You are here
I don't really have any advice, but some kids are just like that. my little guy (now almost 6) went through a shy stage. He was so outgoing and would talk to any stranger for no reason at all and then he hit maybe 3 and was shy as could be, he would hide behind me and not answer people when they spoke etc. but now he has grown out of that again and so maybe your daughter is going through a phase...? has she always been like this? All I can suggest is don't push her she may out grow it or she may not. encourage her to not be scared but I wouldn't push the issue too much because it could cause her to retreat into her shell even more. Are you or her father (if he is in the picture) shy? kids tend to follow in the parents shadows also.
Lots of kids go through this stage. They're getting to the point of assessing people and situations, and how to act accordingly in a given situation. For example, they may act one way when with their family but understand that they may need to act differently when in public. The young years are full of more learning experiences than us adults sometimes realize. Because of this children sometimes have a hard time knowing or understanding how to deal with being in a situation with multiple people, especially people that they do not know well. I agree with cresteds, though, pushing your daughter into public performance situations could make this stage that much harder on her. It's great that she's in ballet, that could even help her to overcome her shyness, but forcing her to perform when you know that it upsets her may be more tramatic than necessary. While it's important to foster development in all areas of the spectrum, sometimes you have to sit back and let them set the pace. Best of luck to you! :-)

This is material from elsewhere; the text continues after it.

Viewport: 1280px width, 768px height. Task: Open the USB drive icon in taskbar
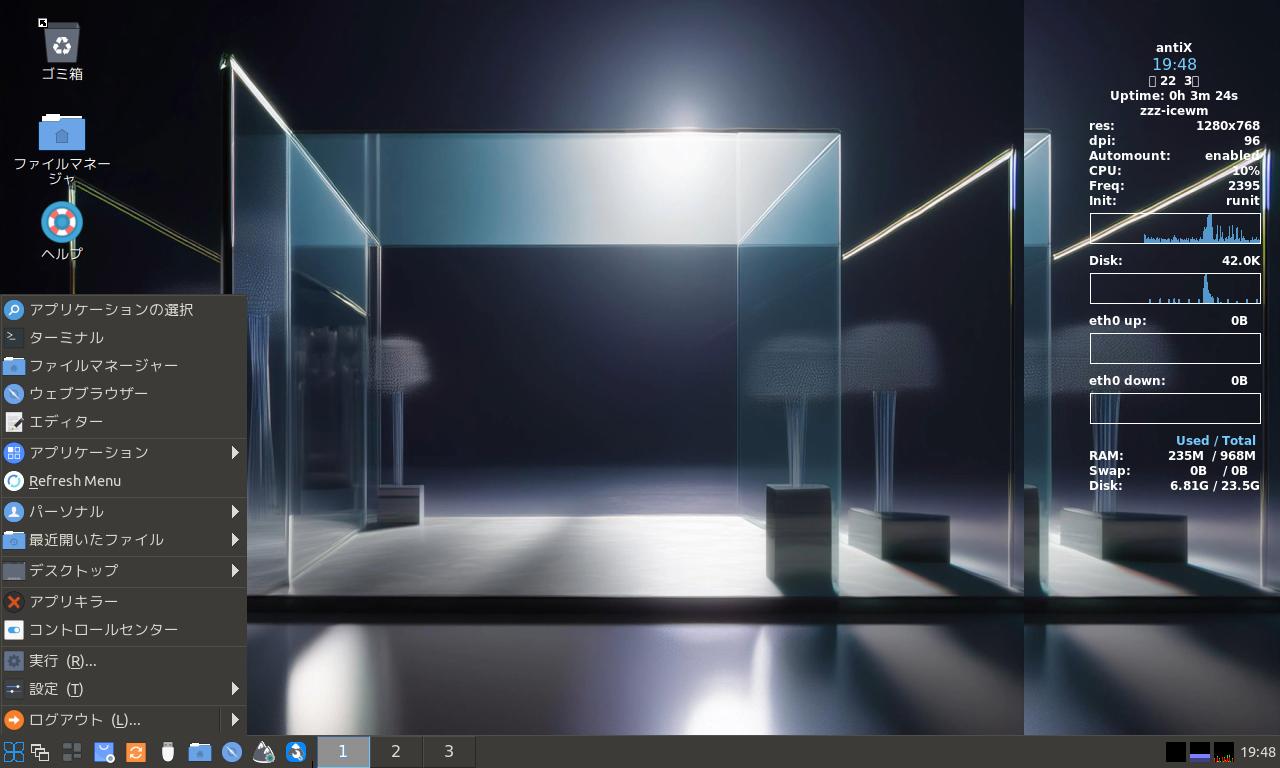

Shyness is completely normal for toddlers and preschoolers. My daughter is 2 1/2 and she loves to dance and sing but as soon as she's in front of other people she freezes up. Chances are this is just a phase for your daughter and she'll grow out of it eventually. At this point I wouldn't push her into things like dance performances because she just isn't ready for something like that. You can either wait for the phase to pass or you can ease her into being comfortable around others. Try getting friends or other family members together and let her get to know them. Once she's warmed up to them you can ask her to show off her special skills like dancing. We do this with our daughter and it seems to be working. She still gets shy around people when she first meets them but she's getting better.